Spring Student Teaching
November 30, 2006
So, fall semester is finally deciding to wrap itself up. My November Unit came to a happy conclusion and now I am left to pull my fall portfolio together and plan for Spring.
Everytime I talk to my MT, she has something different to say about how Spring is going to work. We will have three people in the room during first block, me, my MT and an inclusion teacher. It will be my first experience with inclusion, and seeing as how this is the way of the future, I think it is a very important experience. This last time I spoke with my MT, she informed me that she wanted me to do the majority of the planning for the 9th grade college prep class and the 10th grade honors classes. I’m, actually, really pleased with that, so here are the tentative units that I have to plan for the spring.
9th grade:
Personal Narratives – Short stories and poems
Holocaust Unit – Elie Wiesel’s Night and other short pieces
Mythology Unit – I want to do one, but I’m not particularly fond of the Odyssey. I wonder if I can do a mythology unit minus the Odyssey?

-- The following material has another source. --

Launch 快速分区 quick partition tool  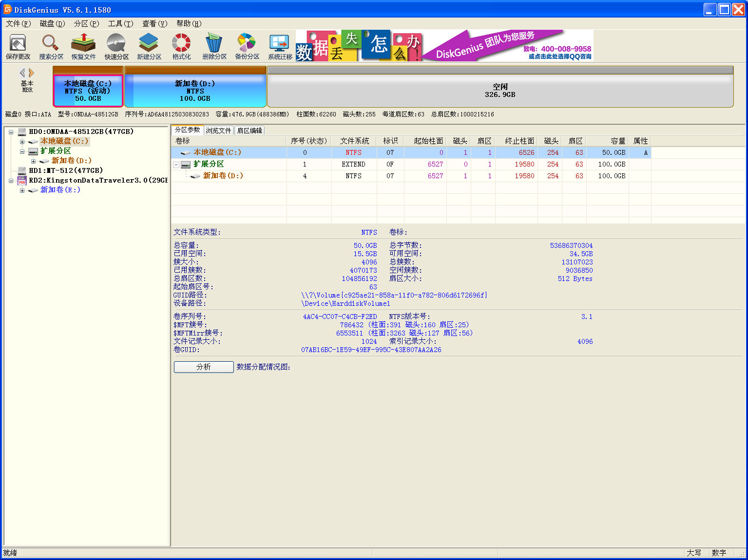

Shakespeare Unit – Romeo and Juliet
For the 10th grade:
Media Literacy Unit
Things Fall Apart
Taming of the Shrew
Medea
The big themes for tenth grade are: “How are we persuaded?” and “How do we persuade?” I would like for the tenth graders to do a really creative, inquiry-based project. We’ll see how that goes though. I’m really excited about teaching a Shakespearean comedy, though. Never thought I’d be able to do that next semester.
I’ll update as my plans solidify. Ahhh… I’m so excited! I think I might just love student teaching.

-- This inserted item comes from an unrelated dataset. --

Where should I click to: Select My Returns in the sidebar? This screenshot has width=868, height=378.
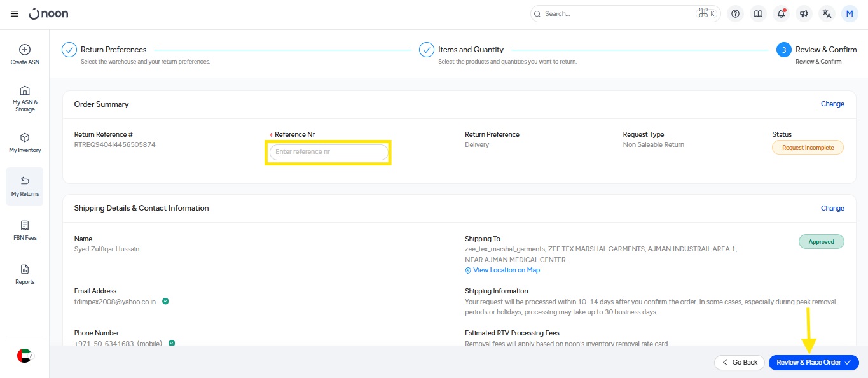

Zodiac Characterization & First Observation
November 14, 2006
Today was a fairly hectic day for me. My teacher days keep getting longer and longer. The girls in my carpool always joke about how we drive to school while the sun rises and we drive back in time to see it set. It’s kind of sad having so little time before it’s time to go to bed and then do it all over again. I’m getting used to it though.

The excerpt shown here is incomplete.